Review – F by Daniel Kehlmann
I have been trawling lists again. Last year it was the Booker Longlist, which I attacked with unseemly optimism and basically fizzled after about 8 books (I am a slow reader). In December I started on the New York Times 100 Most Notable Books (of which about 20 are fiction, where I tend to nest). I also genuflect at the feet of the NYT book editors – they remain for me the best arbiters of quality writing.
First up – F by Daniel Kehlmann. Who? Exactly. I had never heard of him. He is an young Austrian/German author who is a really big deal in Germany, having struck literary gold a few years back with a novel about the poetics of science called Measuring Time.
F is an odd and riveting little novel, deeply intellectual and concerned with gravid issues of many stripes. The book has 3 main characters (there are others, but all subsumed into background). They are brothers, or more accurately twins and a stepbrother. While some background expository is given, the action, such as it is, takes place in the recent past. The stepbrother is an obese and stolidly atheist Roman catholic priest, through whom the author spelunks issues of faith and reason. The one twin is an asset manager who has lost all of his client’s money through mismanagement and Ponzi-style desperation and who is falling off the edge of sanity as he world collapses around him. The other twin is a failed artist, but spectacularly successful forger of one ageing, famous and reclusive artist, with whom he enters into a relationship as carer, lover, hospice and forger-with-permission (and here we get deep into the territory of ‘what is art, really?’).
The three brothers are not close, they intersect at odd angles and in times of need. Kehlmann uses this wobbly fictional scaffold to basically write a series of essays about matters that obviously are close to him and the resulting novel is a bit uneven, but peppered with wonderful insights about art and parenting and faith and money and selfishness and sanity, and salted with unusual dialogue and slightly off-key scenes and strange narrative colours.

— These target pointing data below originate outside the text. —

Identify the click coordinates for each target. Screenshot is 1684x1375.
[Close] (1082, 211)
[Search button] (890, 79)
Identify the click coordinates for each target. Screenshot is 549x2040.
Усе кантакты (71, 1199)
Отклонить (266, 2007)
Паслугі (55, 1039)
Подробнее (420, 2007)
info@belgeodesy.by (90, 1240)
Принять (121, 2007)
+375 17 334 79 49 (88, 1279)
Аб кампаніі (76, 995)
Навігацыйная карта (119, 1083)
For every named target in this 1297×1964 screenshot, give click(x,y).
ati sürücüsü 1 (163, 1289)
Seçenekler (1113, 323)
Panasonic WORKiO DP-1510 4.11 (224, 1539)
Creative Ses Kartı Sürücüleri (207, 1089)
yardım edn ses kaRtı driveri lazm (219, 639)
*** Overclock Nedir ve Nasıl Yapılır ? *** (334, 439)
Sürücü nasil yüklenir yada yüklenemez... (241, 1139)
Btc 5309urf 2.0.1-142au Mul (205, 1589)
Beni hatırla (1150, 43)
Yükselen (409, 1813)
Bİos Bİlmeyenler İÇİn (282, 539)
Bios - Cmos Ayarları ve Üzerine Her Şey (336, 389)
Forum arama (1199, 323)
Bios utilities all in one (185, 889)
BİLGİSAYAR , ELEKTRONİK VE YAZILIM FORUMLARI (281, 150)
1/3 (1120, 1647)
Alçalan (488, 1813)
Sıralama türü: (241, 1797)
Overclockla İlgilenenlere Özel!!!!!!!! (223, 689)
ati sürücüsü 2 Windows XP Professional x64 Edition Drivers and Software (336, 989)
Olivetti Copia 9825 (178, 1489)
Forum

There is one small section of the book where Kehlmann describes the life of the brother’s paternal grandfather, and then his father, and then his father, and then his father, and so on for about 20 generations (!), right back to feudal Europe, without no more than one paragraph given to each father. It does not drive the story forward one iota, but it was so off the wall that I imagined that Kehlmann had smoked a joint when he described the grandfather’s life, and just kept going backwards until it burnt his lip.
Weird. Magnetic. Different. Somewhat satisfying. Maybe even more than that.